Manduria: spacciava hashish in Piazza Archita. Arrestato 20enne

Gli Agenti del Commissariato di Manduria, nel corso delle attività di controllo del territorio, ulteriormente intensificate nell’ultimo periodo per garantire il rispetto delle disposizioni “anticovid”, transitando, a bordo di una Volante, nella centrale Piazza Archita, (a pochi metri dalla sede del Commissariato) hanno notato tre giovani intenti a confabulare tra loro.
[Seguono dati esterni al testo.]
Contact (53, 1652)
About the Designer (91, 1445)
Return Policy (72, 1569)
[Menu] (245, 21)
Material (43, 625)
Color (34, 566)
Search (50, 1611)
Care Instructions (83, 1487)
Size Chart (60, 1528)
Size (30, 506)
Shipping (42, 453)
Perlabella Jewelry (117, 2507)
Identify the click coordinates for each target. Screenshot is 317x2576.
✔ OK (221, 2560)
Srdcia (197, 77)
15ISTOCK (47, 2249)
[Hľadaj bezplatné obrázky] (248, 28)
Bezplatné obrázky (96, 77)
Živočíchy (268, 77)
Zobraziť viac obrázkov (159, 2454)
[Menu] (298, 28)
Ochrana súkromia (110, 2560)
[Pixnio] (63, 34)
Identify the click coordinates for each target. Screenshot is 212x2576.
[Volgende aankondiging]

I tre, alla vista dell’auto della Polizia, hanno cercato di dileguarsi in direzioni diverse, ma sono stati fermati dagli agenti dopo un brevissimo inseguimento a piedi. Nel corso del successivo controllo, i poliziotti hanno rinvenuto addosso ad uno dei giovani una modica quantità di hashish, ma l’attenzione si è indirizzata nei confronti di uno questi, un 20enne, che dai controlli in banca dati è risultato avere precedenti in materia di spaccio di sostanze stupefacenti. Insospettiti dal suo atteggiamento, sin da subito di nervosismo e di insofferenza, gli agenti hanno deciso di approfondire il controllo perquisendo anche il suo appartamento. E’ così che in uno zaino, poggiato sulla scrivania della sua camera, gli agenti hanno ritrovato, custoditi in una busta di plastica, circa 350 gr. di hashish, altre 17 dosi della stessa sostanza stupefacente, un bilancino elettronico e nel suo portafoglio, posizionato accanto allo zaino, 195,00 euro in banconote di piccolo taglio. Dopo quanto recuperato il 20enne è stato tratto in arresto per detenzione ai fini di spaccio di sostanza stupefacente. Le indagini hanno consentito di accertare come questi, dopo aver preso un appuntamento telefonicamente, si era incontrato con gli altri due ragazzi per vendergli alcune dosi di hashish. Inoltre, sia le dosi da spacciare sia il denaro necessario per l’acquisto, circa 100 euro, erano stati gettati via nella folta vegetazione durante il brevissimo inseguimento. Gli altri due fermati sono stati segnalati alle autorità competenti come assuntori di sostanze stupefacenti. L’hashish e il denaro recuperato, considerato provento dell’illecita attività di spaccio, in casa del giovane arrestato sono stati posti sotto sequestro.